I just came back from a trip to San Francisco and apart from having a great time I discovered a new social media site that just blew my mind and blows the competition away. Yelp.com is not a new idea by any stretch of the imagination, i mean reviews of local restaurants, nightlife, bars, businesses etc. hasn’t that been done to death? Citysearch, for instance was founded in 1995 by idealab and you would imagine would have cornered the market in local reviews, right?

Yelp.com may not be as big as citysearch yet, but at 2 years old it is growing at an enormous rate, and based upon my experience the quality and reliability of the reviews puts everything else in the shade. I mean, I had never heard of Yelp before, and somehow ended up finding the most amazing sushi restaurant through it. The sushi restaurant I found, via google’s municipal wifi in Union Square (SF), was called “sushi zone“, hardly visible from market street, only open 5pm to 10pm, and the line starts forming before 5, what a treat. The person I was standing in line next to said he had lived in San Francisco for several years before he found this place, and I had only been there for 2 days, and it was brilliant. Interestingly Sushi Zone garnered 77 reviews on yelp and a 4.5 out of 5 star rating, Citysearch on the other hand had only had 17 reviews, and although still a healthy 9.5 out of 10 rating (remember citysearch is 11 years old and yelp is 2).

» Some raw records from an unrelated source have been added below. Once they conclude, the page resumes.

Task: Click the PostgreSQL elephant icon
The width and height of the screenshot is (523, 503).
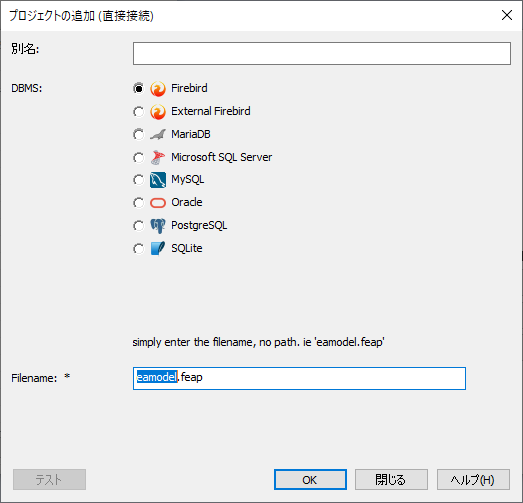Action: pos(158,226)
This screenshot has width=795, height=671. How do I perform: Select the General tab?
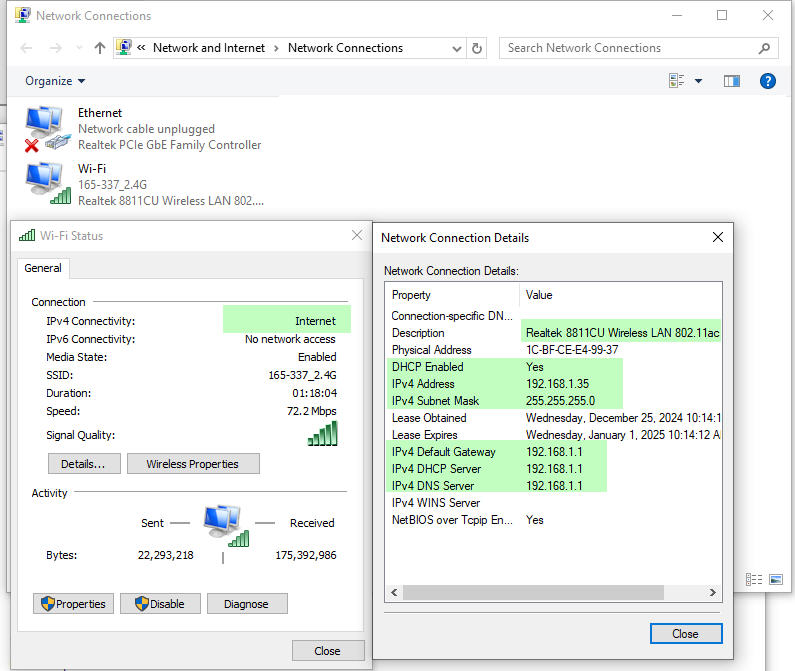tap(43, 268)
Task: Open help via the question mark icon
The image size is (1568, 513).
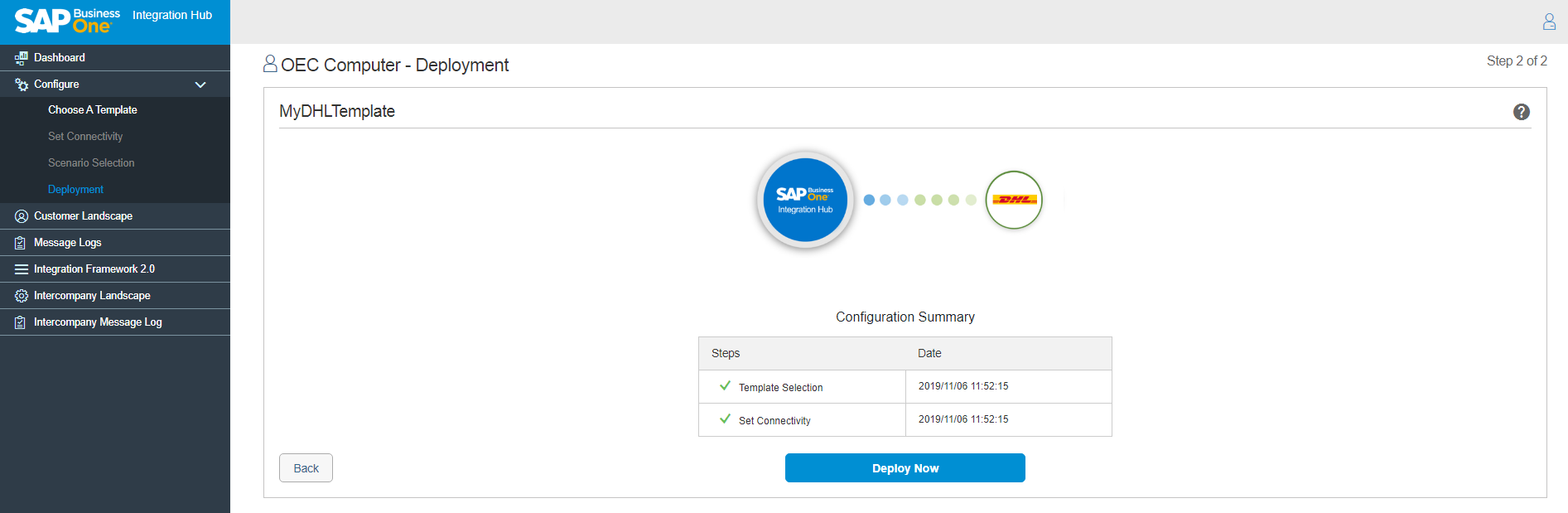Action: 1521,112
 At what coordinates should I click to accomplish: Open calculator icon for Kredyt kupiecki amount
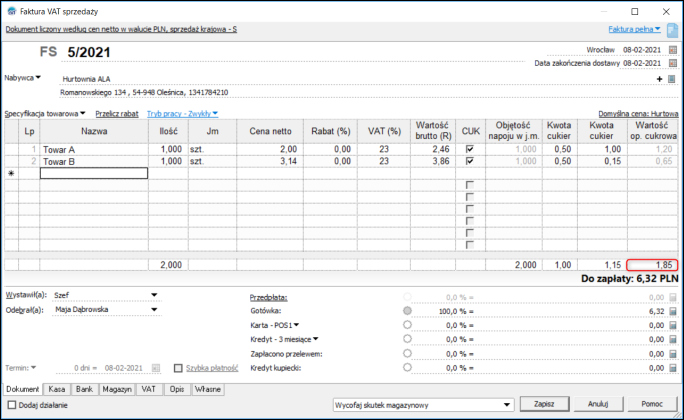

Well, needless to say my experience just led me to be curious as to how this site got so good so fast in an area with some incredibly well established players. Here’s my summary of ideas that I think any social media effort needs to pay attention to:
- Reward the people for doing good work
- Help people share their good work through widgets and other embedable code (widget marketing or picture in picture marketing)
- Trust should be built in and grow systematically
- Be passionate, be involved, be part of the community
- It’s about the people not the technology or the product
- Sell out selectively and meaningfully
Reward The Behavior You Want To Encourage
What can I say, if you want the community to do good work then provide a mechanism to motivate good work. Too many organizations just reward and measure quantity, but if you reward and measure quality and you will get it back ten fold. Yelp has done an amazing job of measuring and rewarding the right things. Apart from counting the number of reviews members have done, Yelp gives special kudos for being the first person to review a location. That IMHO is a little stroke of genius as I’m sure the first review of a location is usually the hardest one to get
Get Bloggers Involved
The yelp widget provides a little map that bloggers can embed showing locations they have recently reviewed.

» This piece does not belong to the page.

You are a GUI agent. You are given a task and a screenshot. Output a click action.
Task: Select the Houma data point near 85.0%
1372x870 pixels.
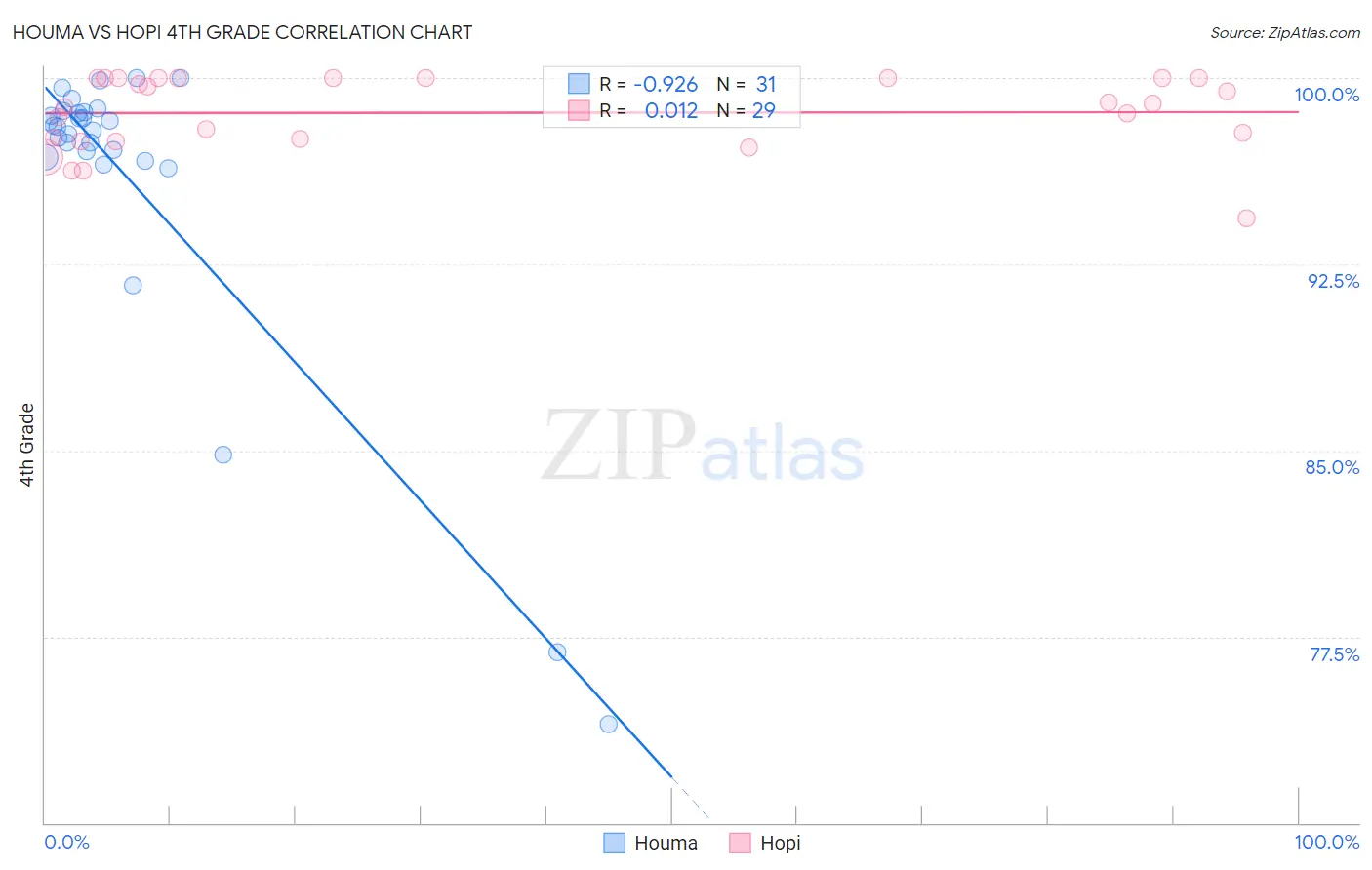pos(223,455)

With 1.2 million incoming links from 14,000 blogs, according to technorati, you establish quite a foot hold

Trust Should Be Built In
The mechanisms that reward good quality also raise the level of trust.
Be passionate and participate
If you and your employees are not part of the community then who is, take a look at the CEO’s profile
Sell Out Selectively
Communities don’t mind if you sell out as long as you do it with their interests at heart, we all know you’ve got to make a buck.

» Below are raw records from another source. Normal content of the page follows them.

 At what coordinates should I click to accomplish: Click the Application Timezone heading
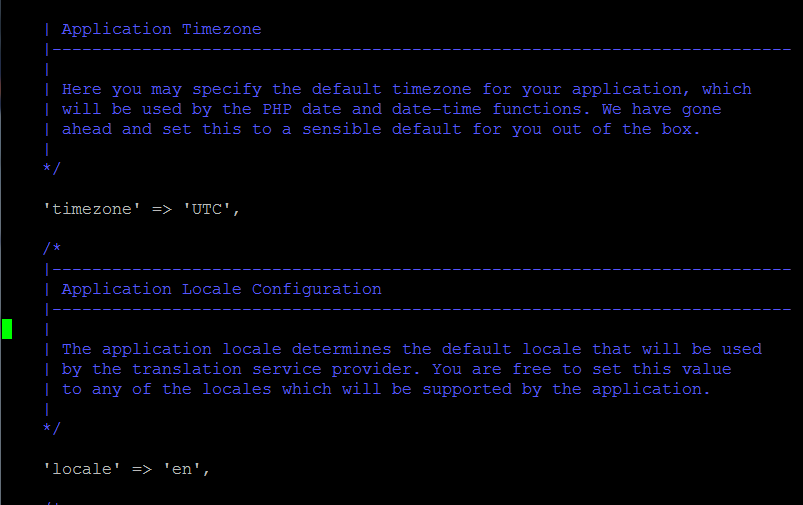pos(161,29)
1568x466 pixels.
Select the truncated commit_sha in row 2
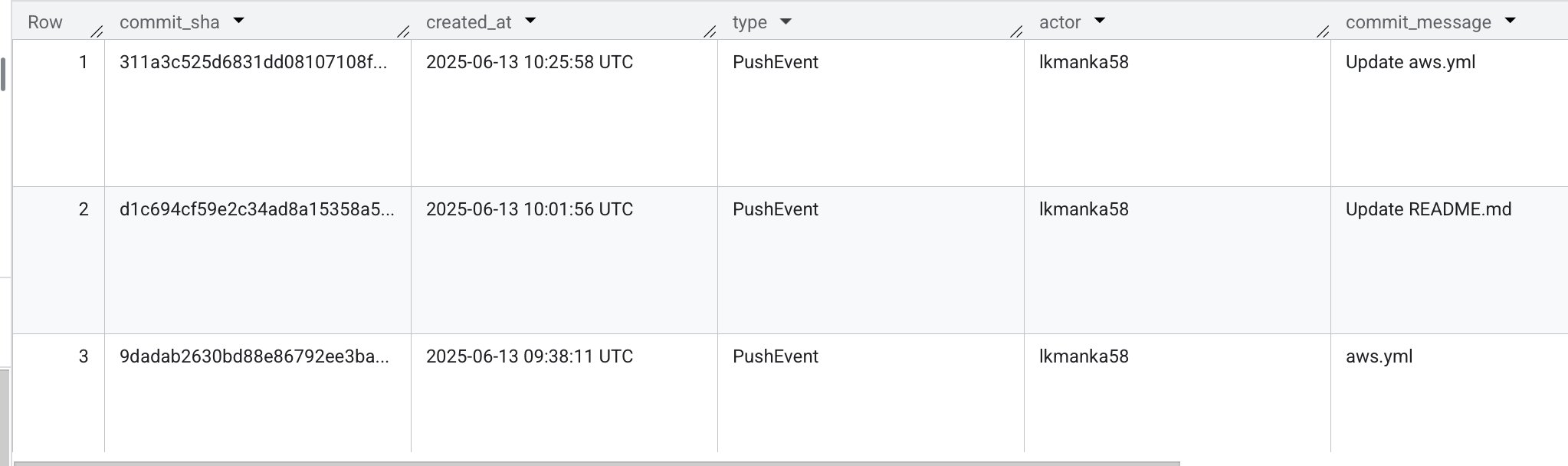click(x=258, y=209)
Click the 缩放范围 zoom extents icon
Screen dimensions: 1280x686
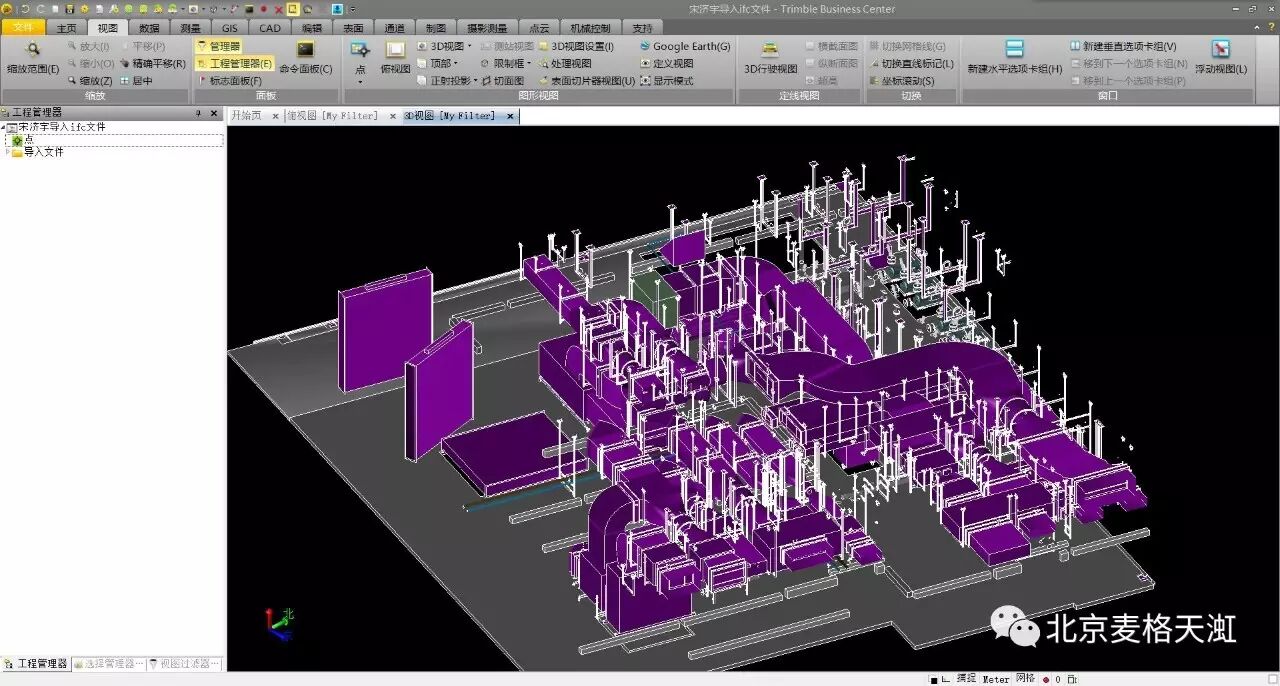pos(32,49)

What does all this add up to? Well if you do a search on google for “yelp” the third search result is “Courtney P at http://courtney.yelp.com“. Her profile provides a great example of what yelp does to build community and reward valuable participation. Courtney has reviewed 33 restaurants so far and according to the community at large 18 were Useful, 3 were Funny, and 8 were Cool. She has 36 friends, 2 fans, and 5 “firsts” (you get kudos if you are the first to review a restaurant). All of that adds up to being an “elite” member which I think gets you invited to some cool parties.
Want to know more about Yelp.com, watch the user directed and created video:
By Katie Zarling Buono
One potential scenario: Google buys yelp, merges it with dodgeball

I checked with Alexaholic, and at the rate that Yelp is increasing, and CitySearch is decreasing, Yelp should pass Citysearch in the next few months.
Thanks Mack, they sure are growing at an incredible rate, and when you consider that they have been primarily “bay area” for the first couple of years it’s almost unfair to compare them to citysearch which is hundreds of city’s if not countries. IMHO Yelp nailed it and will smoke citysearch, zagats, and more.
Great post Karl. One thing that I find interesting is how travel review sites like Yelp, which are great for aggregating user contributed content and opinions, might also find a way of credibly merging other content such as semi-pro videos from sites like Turnhere.com, which I wrote about here. If Yelp.com can find a way to integrate content like this while still setting it apart in the same way Wikipedia lists “external links” - I believe Yelp.com can really become the best go-to resource for all kinds of travel information online.
Hey Rohit, thanks for that link, turnhere.com is a very interesting example, sort of geotagged video. It would be great in my opinion if yelp.com actually was able to “mashup” geotagged content related to it’s reviews, take zooomr.com photo’s, turnhere.com videos etc.
Also, great implications for mobile social media (are you listening Paul)
Cheers,
karl
Great article Karl. Yelp and Dodgeball would be really interesting actually. I currently in Fremont but I’m up in the city enough that I’ll check out some of the places you’ve Yelped already!